TASK. Omitting any pictures, transcribe the entries below exactly.
══ SUPPLIED ENTRIES
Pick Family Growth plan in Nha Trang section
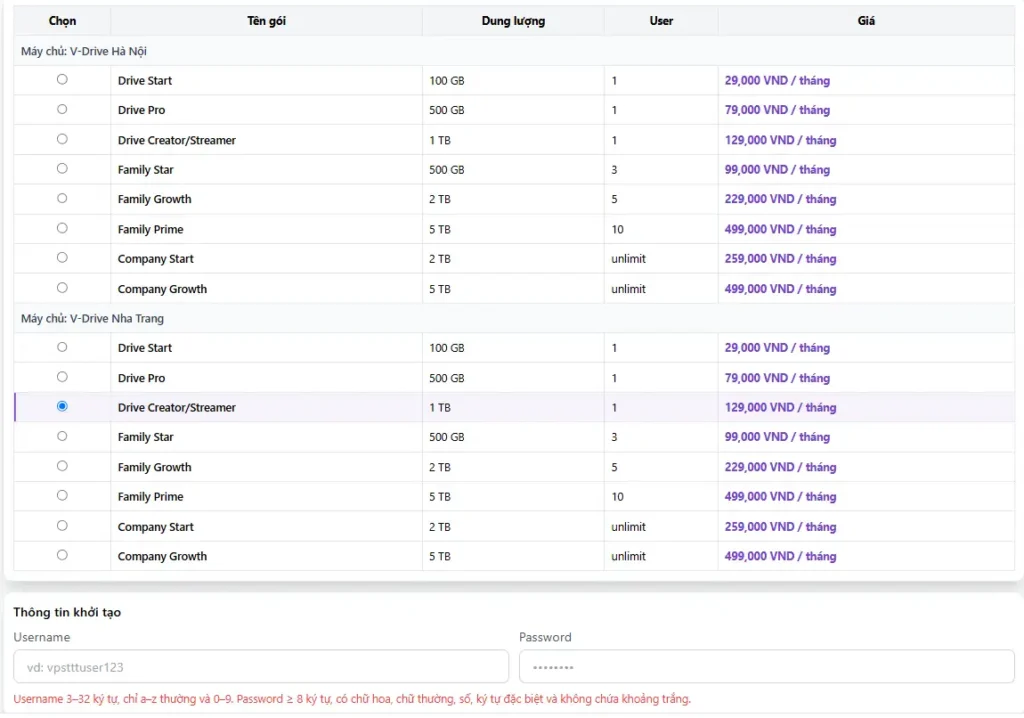 62,466
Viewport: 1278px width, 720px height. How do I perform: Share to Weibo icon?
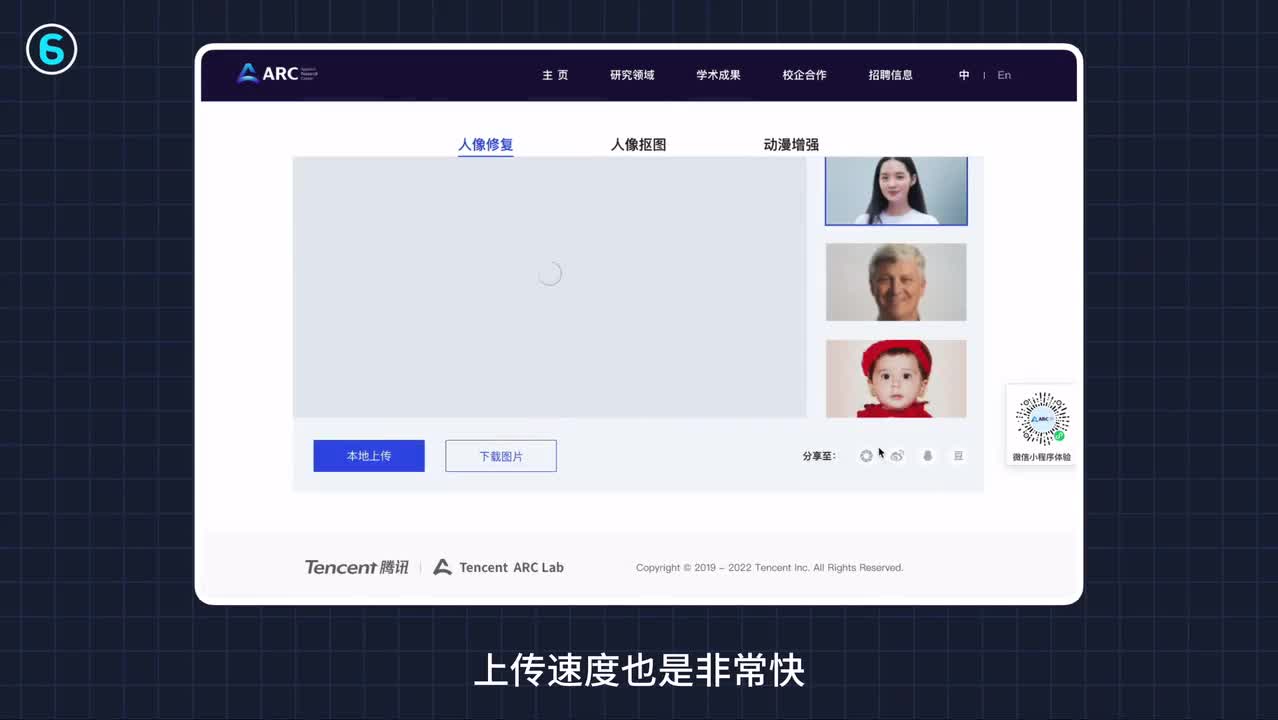click(897, 456)
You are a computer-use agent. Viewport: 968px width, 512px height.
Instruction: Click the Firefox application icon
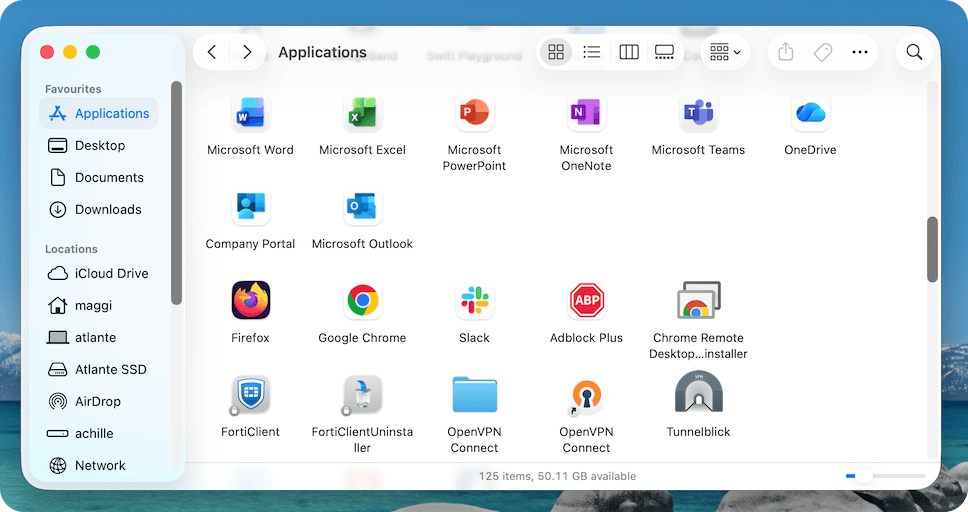(250, 300)
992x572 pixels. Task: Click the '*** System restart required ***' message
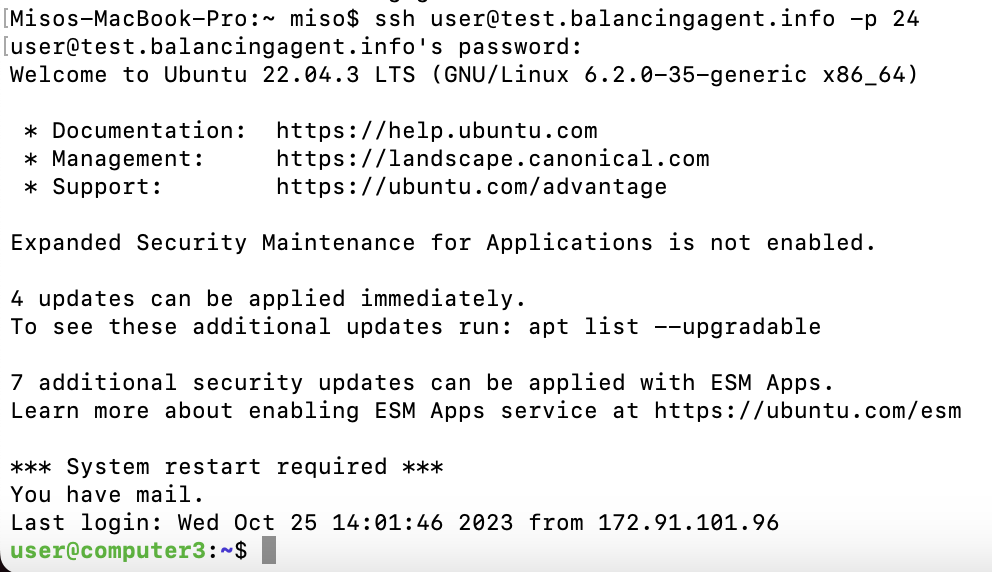point(227,467)
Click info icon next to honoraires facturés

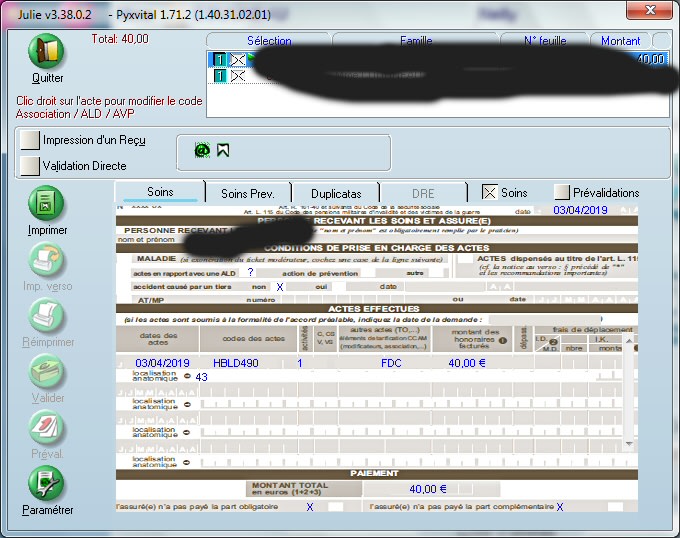502,340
════
YOUR SOLUTION.
Pick Family Growth plan in Nha Trang section
 62,466
Viewport: 1278px width, 720px height. How do I perform: Share to Weibo icon?
click(897, 456)
You are a computer-use agent. Viewport: 968px width, 512px height.
Instruction: Click the Firefox application icon
(250, 300)
992x572 pixels. Task: Click the '*** System restart required ***' message
point(227,467)
Click info icon next to honoraires facturés

502,340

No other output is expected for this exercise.